Luigi Giussani. Il cristianesimo non è una religiosità solita


Anzi, io mi sono corretto mentre parlavo, volevo dire che il cristianesimo non è una "religione" (ma non è del tutto giusto questo, è troppo complicato difenderlo). Il cristianesimo non si presenta come una religiosità di cui non si sentono influssi, pretese, aiuti, delusioni, nella vita quotidiana ("nella vita quotidiana": ma già questo è un debordare nella pretesa che una religione deve avere). Cristo, comunque, non è un profeta, un parlatore che richiami la gente a qualcosa che a lui prema.
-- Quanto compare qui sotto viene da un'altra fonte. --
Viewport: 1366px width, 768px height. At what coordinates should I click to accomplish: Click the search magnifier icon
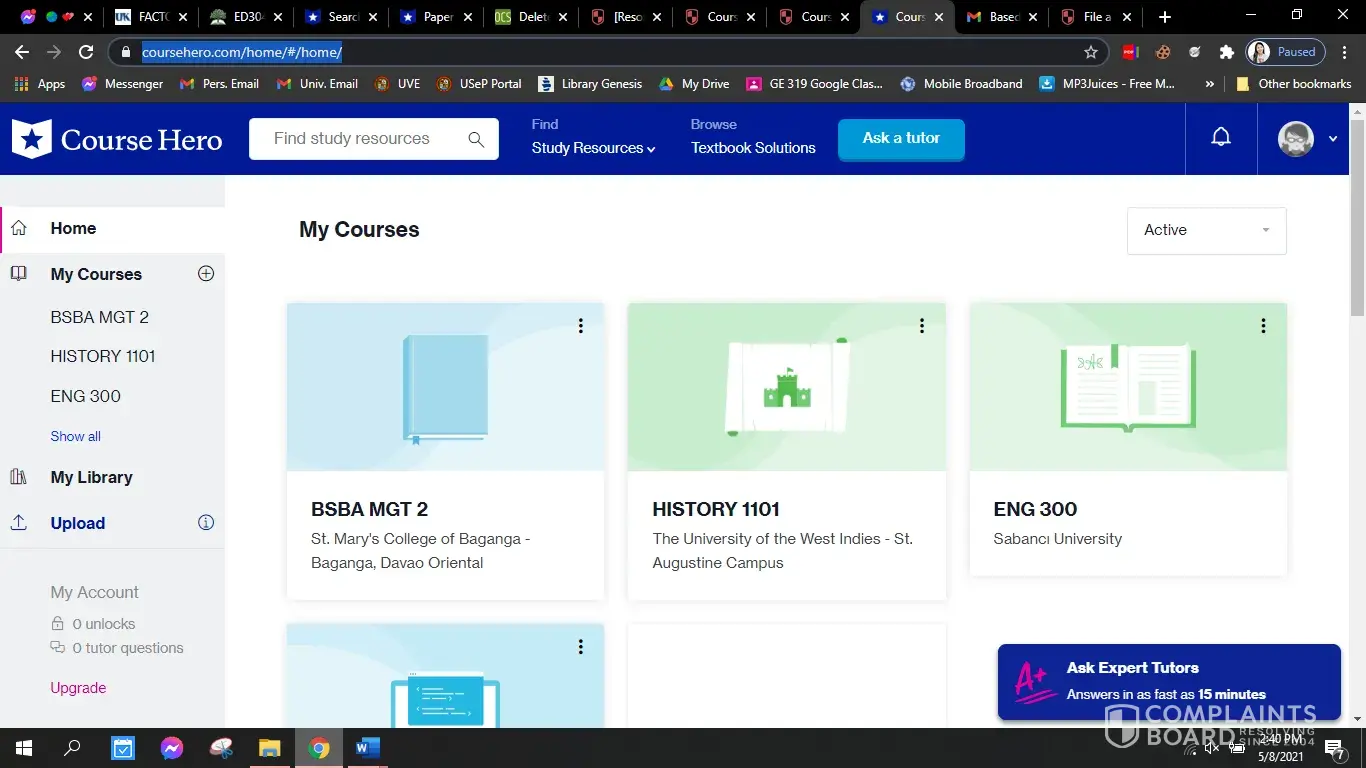[476, 139]
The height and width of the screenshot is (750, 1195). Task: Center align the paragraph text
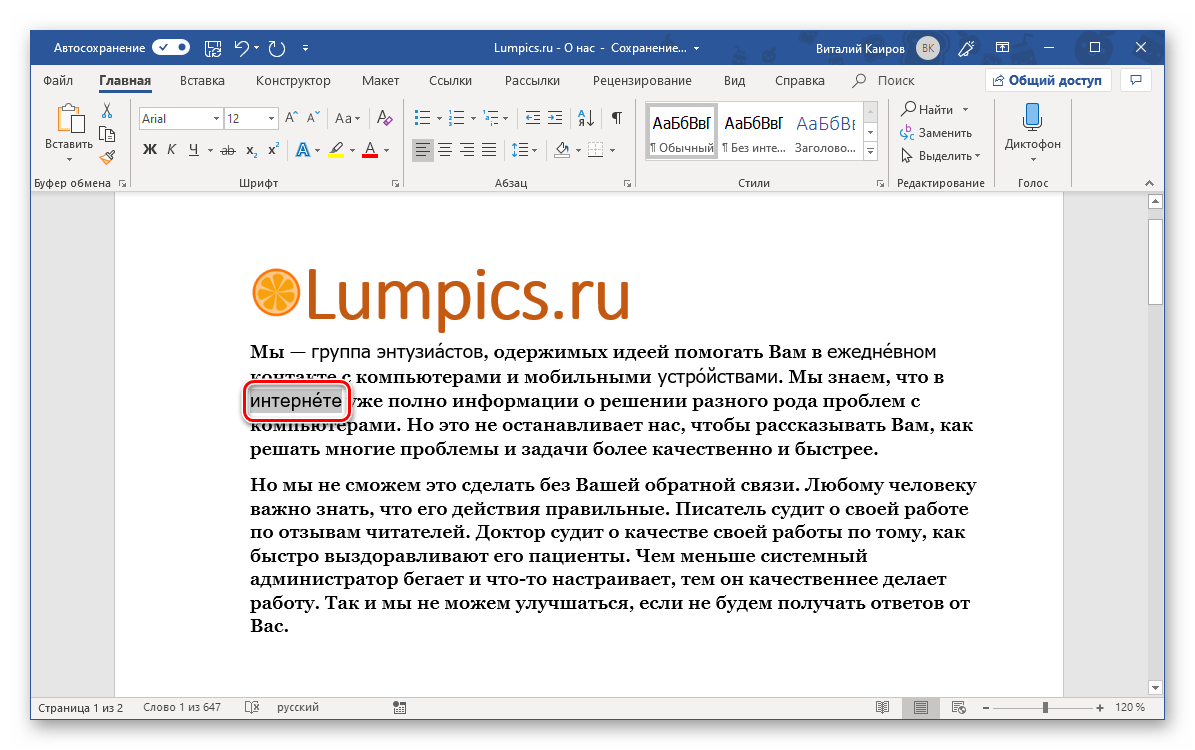(x=445, y=150)
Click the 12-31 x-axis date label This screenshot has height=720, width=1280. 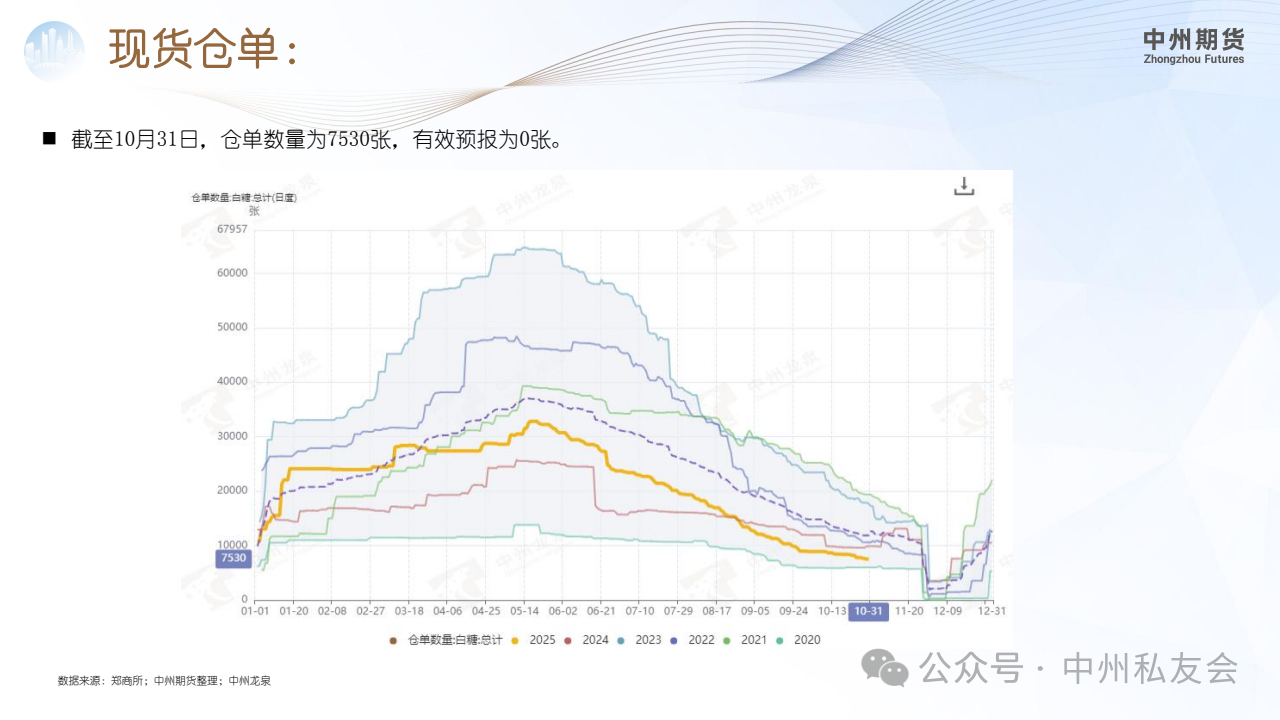[x=991, y=610]
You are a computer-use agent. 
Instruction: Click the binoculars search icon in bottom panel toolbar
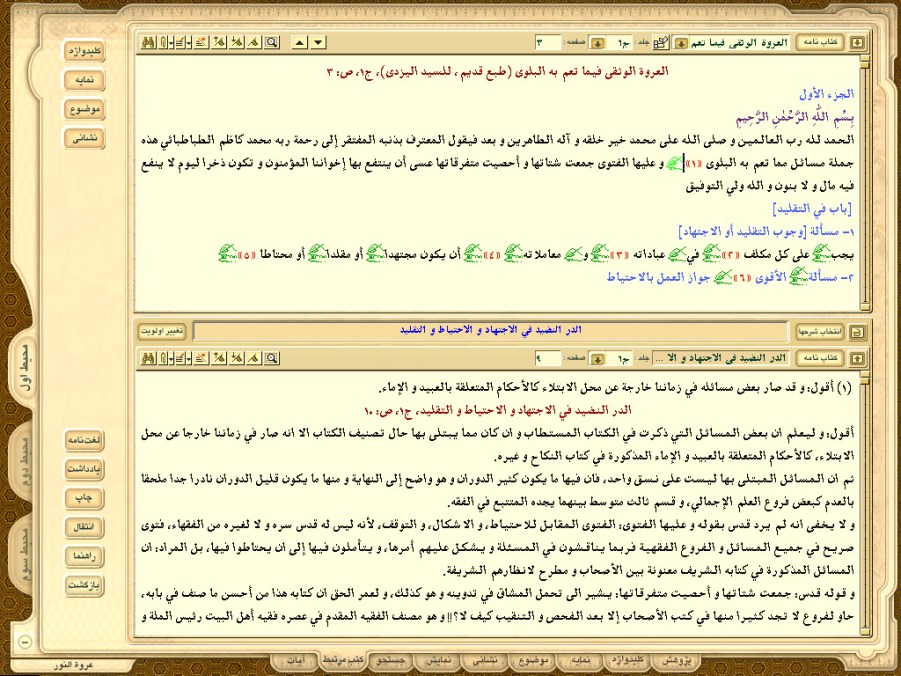click(145, 357)
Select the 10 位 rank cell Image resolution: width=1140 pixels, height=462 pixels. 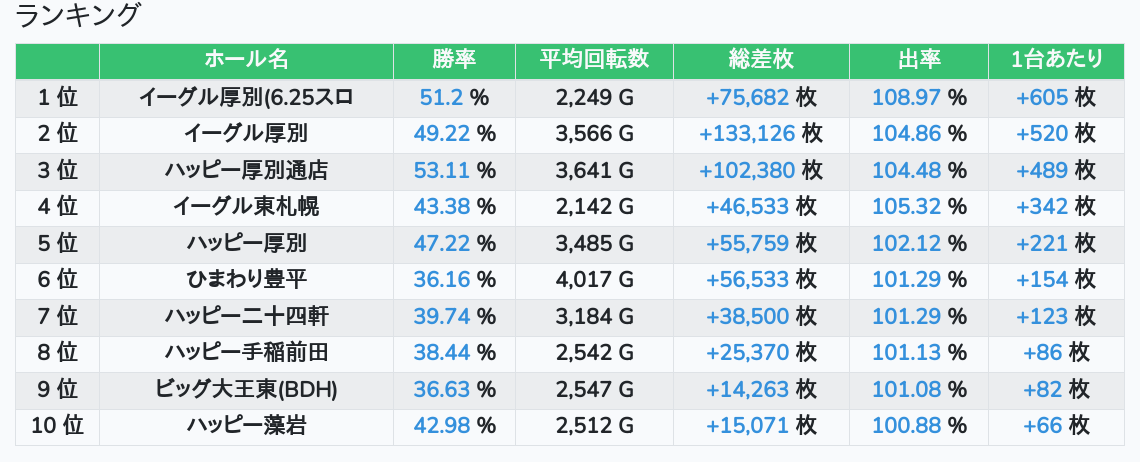coord(57,426)
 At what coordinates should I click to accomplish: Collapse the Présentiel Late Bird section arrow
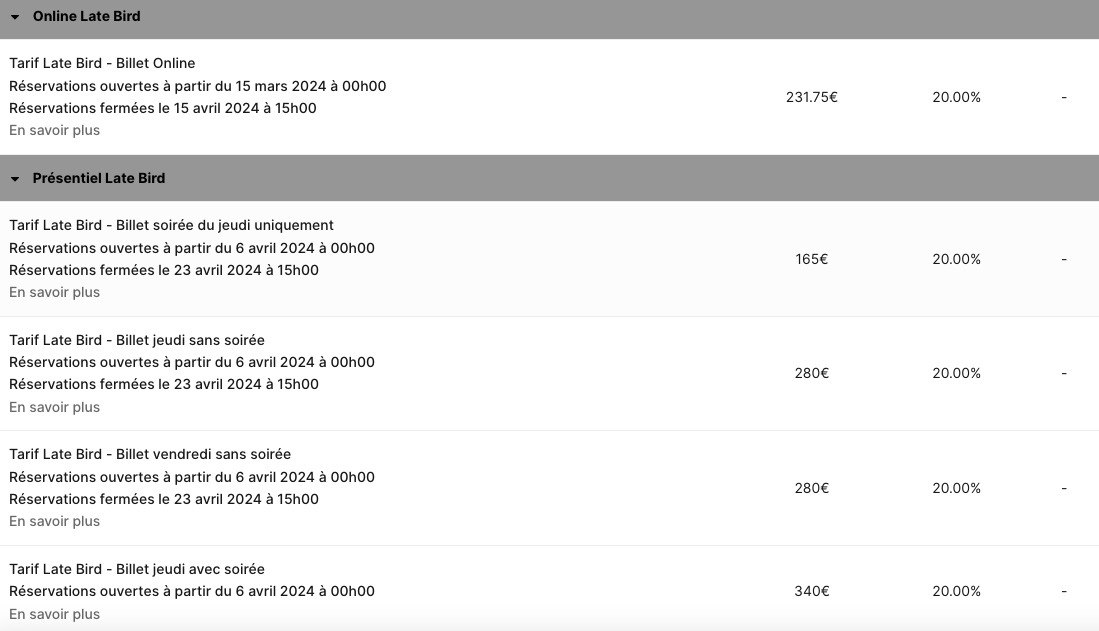click(15, 179)
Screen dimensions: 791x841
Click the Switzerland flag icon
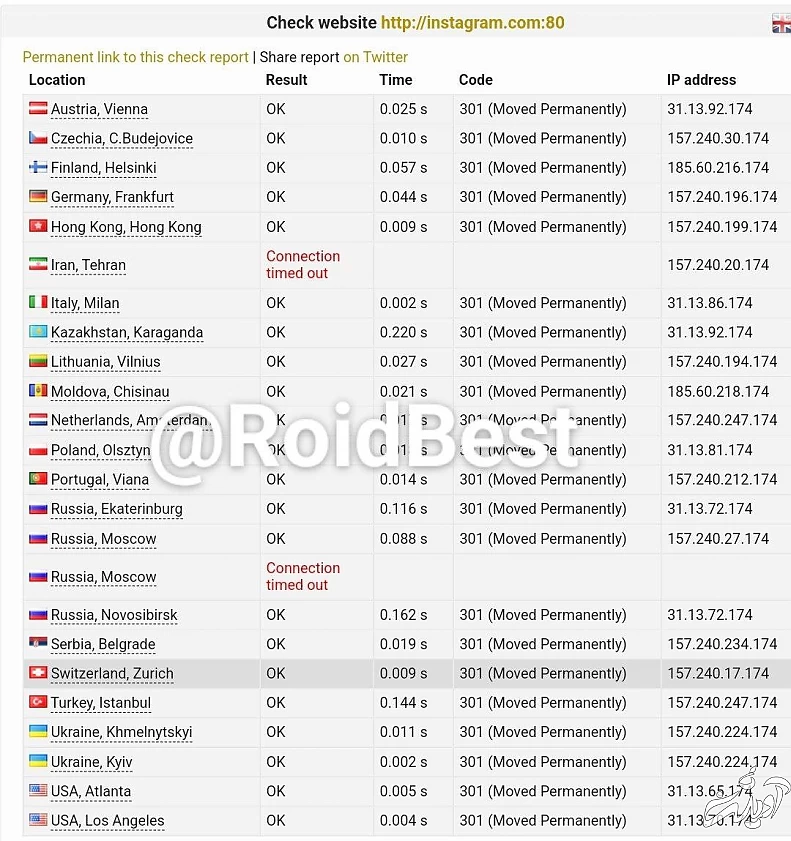[38, 673]
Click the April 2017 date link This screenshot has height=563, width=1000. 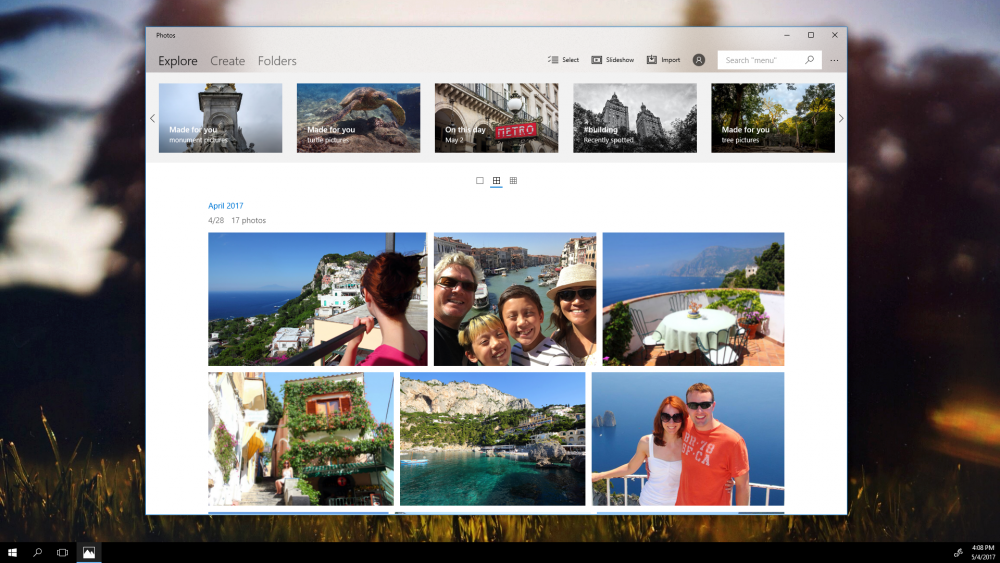226,206
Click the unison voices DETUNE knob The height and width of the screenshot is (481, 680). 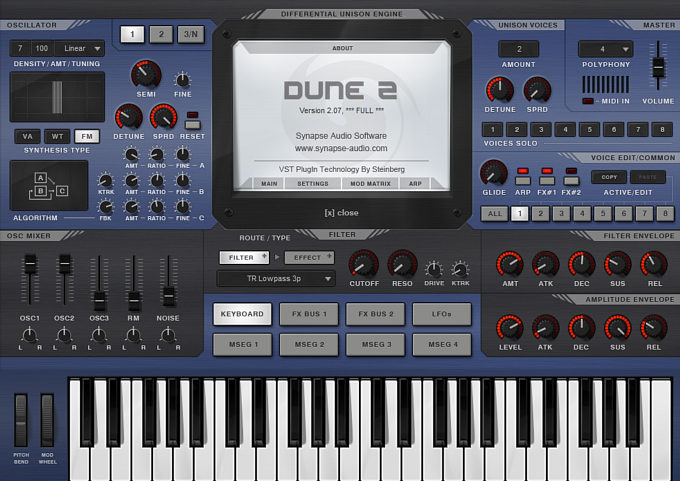click(x=499, y=91)
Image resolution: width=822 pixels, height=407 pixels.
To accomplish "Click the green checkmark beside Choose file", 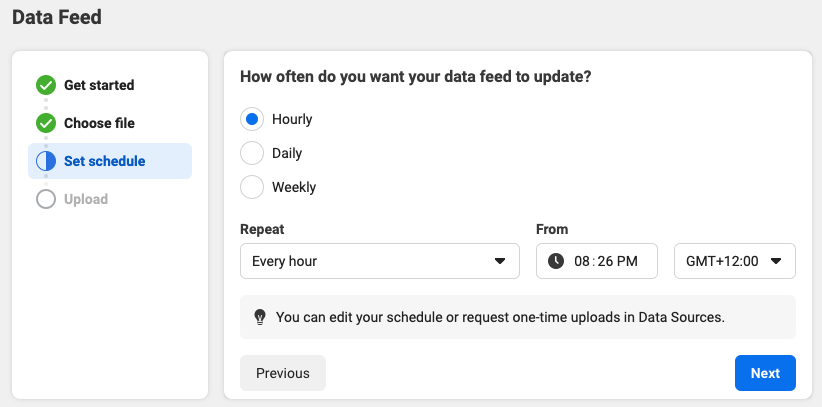I will 46,123.
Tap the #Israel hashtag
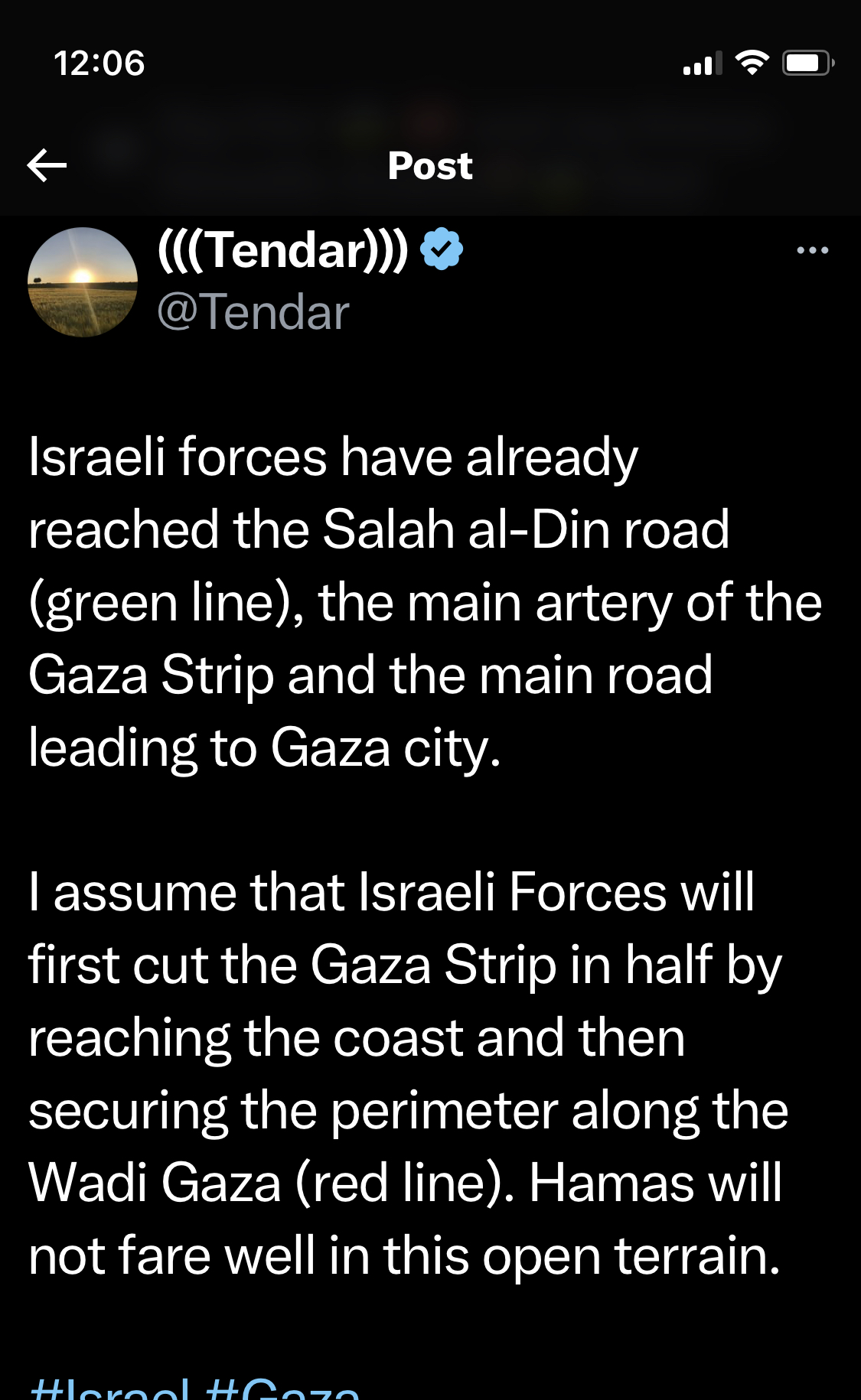The image size is (861, 1400). pos(109,1389)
Meglio, la religiosità propria del cristianesimo svela che il problema dell'uomo non è tanto ciò che, rendendosi ostile alla sua vita, viene indicato come tale, perciò odiato, eluso o escluso, o che, se è interessante per la sua vita, viene adottato come alternativa ad altre cose (così che si ha, da una parte, il "problema religioso" e, dall'altra, la vita). Io vorrei, insomma, sottolineare che la cosa che mi ha fatto più colpo di ciò che si è detto è che il problema della vocazione è il problema della vita, non del rapporto con Dio, con Cristo; immediatamente è il problema della vita. E Cristo interessa noi più di tutti gli altri innanzitutto perché tutto quel che dice, tutto quel che fa è espressione di una volontà di risposta alla vita. Questa è la prima cosa che, così come l'ha detta Carrón, rende quasi passabili le frasi che ho detto prima: che il cristianesimo non è una religione e che Cristo non è un profeta. Cristo è un uomo, è un uomo che non si può sentire o che non si può incontrare, con cui non si può stare, se non in una febbre di vita, in una volontà di vita, in un gusto della vita, nella passione per la vita. Perciò c'entri tu con lui, tu. Sei tu che c'entri con Cristo. Ma tutto tu. Dico che questa è la prima cosa per cui il cristiano è qualificato; squalificato nel mondo, ma qualificato (uno si "qualifica", via!) da chi lo conosce, da chi si interessa.